→ **EXERCISE OBJECTIVE**
Revise the lines below so that each occurrence of "Instruction" reads "Goal", with everything else left unchanged.
— START OF DATASET EXTRACT —
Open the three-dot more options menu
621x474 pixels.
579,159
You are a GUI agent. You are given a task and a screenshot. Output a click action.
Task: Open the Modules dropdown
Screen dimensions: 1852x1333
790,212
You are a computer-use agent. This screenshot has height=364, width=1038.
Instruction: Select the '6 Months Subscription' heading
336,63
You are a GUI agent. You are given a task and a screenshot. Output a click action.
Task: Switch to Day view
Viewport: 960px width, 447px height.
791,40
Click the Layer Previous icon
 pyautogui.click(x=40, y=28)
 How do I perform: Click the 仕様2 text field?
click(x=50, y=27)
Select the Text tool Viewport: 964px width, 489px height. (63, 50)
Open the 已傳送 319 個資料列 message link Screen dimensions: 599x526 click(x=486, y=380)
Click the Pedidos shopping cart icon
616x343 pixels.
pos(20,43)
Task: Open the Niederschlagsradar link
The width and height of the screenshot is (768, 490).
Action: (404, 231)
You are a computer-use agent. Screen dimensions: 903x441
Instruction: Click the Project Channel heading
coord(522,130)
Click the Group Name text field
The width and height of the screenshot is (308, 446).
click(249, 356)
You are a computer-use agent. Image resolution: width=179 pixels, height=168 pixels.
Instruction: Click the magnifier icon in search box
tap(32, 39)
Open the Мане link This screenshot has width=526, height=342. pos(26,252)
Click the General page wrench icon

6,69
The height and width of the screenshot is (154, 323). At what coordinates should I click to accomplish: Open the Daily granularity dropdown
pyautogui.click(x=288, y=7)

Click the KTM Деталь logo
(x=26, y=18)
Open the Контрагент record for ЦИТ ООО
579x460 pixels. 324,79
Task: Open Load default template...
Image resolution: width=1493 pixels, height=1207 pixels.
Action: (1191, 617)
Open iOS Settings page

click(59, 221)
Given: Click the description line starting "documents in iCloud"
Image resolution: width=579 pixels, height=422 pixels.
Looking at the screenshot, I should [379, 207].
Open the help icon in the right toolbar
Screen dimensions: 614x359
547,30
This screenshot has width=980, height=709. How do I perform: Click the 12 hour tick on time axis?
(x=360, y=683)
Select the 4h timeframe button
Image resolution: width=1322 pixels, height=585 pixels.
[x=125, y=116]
— END OF DATASET EXTRACT —
→ **SOLUTION TO THIS EXERCISE**
Open the three-dot more options menu
621x474 pixels.
579,159
You are a GUI agent. You are given a task and a screenshot. Output a click action.
Task: Open the Modules dropdown
Screen dimensions: 1852x1333
790,212
You are a computer-use agent. This screenshot has height=364, width=1038.
Goal: Select the '6 Months Subscription' heading
336,63
You are a GUI agent. You are given a task and a screenshot. Output a click action.
Task: Switch to Day view
Viewport: 960px width, 447px height.
791,40
Click the Layer Previous icon
 pyautogui.click(x=40, y=28)
 How do I perform: Click the 仕様2 text field?
click(x=50, y=27)
Select the Text tool Viewport: 964px width, 489px height. (63, 50)
Open the 已傳送 319 個資料列 message link Screen dimensions: 599x526 click(x=486, y=380)
Click the Pedidos shopping cart icon
616x343 pixels.
pos(20,43)
Task: Open the Niederschlagsradar link
The width and height of the screenshot is (768, 490).
Action: (404, 231)
You are a computer-use agent. Screen dimensions: 903x441
Goal: Click the Project Channel heading
coord(522,130)
Click the Group Name text field
The width and height of the screenshot is (308, 446).
click(249, 356)
You are a computer-use agent. Image resolution: width=179 pixels, height=168 pixels.
Goal: Click the magnifier icon in search box
tap(32, 39)
Open the Мане link This screenshot has width=526, height=342. pos(26,252)
Click the General page wrench icon

6,69
The height and width of the screenshot is (154, 323). At what coordinates should I click to accomplish: Open the Daily granularity dropdown
pyautogui.click(x=288, y=7)

Click the KTM Деталь logo
(x=26, y=18)
Open the Контрагент record for ЦИТ ООО
579x460 pixels. 324,79
Task: Open Load default template...
Image resolution: width=1493 pixels, height=1207 pixels.
Action: (1191, 617)
Open iOS Settings page

click(59, 221)
Given: Click the description line starting "documents in iCloud"
Image resolution: width=579 pixels, height=422 pixels.
Looking at the screenshot, I should [379, 207].
Open the help icon in the right toolbar
Screen dimensions: 614x359
547,30
This screenshot has width=980, height=709. How do I perform: Click the 12 hour tick on time axis?
(x=360, y=683)
Select the 4h timeframe button
Image resolution: width=1322 pixels, height=585 pixels.
[x=125, y=116]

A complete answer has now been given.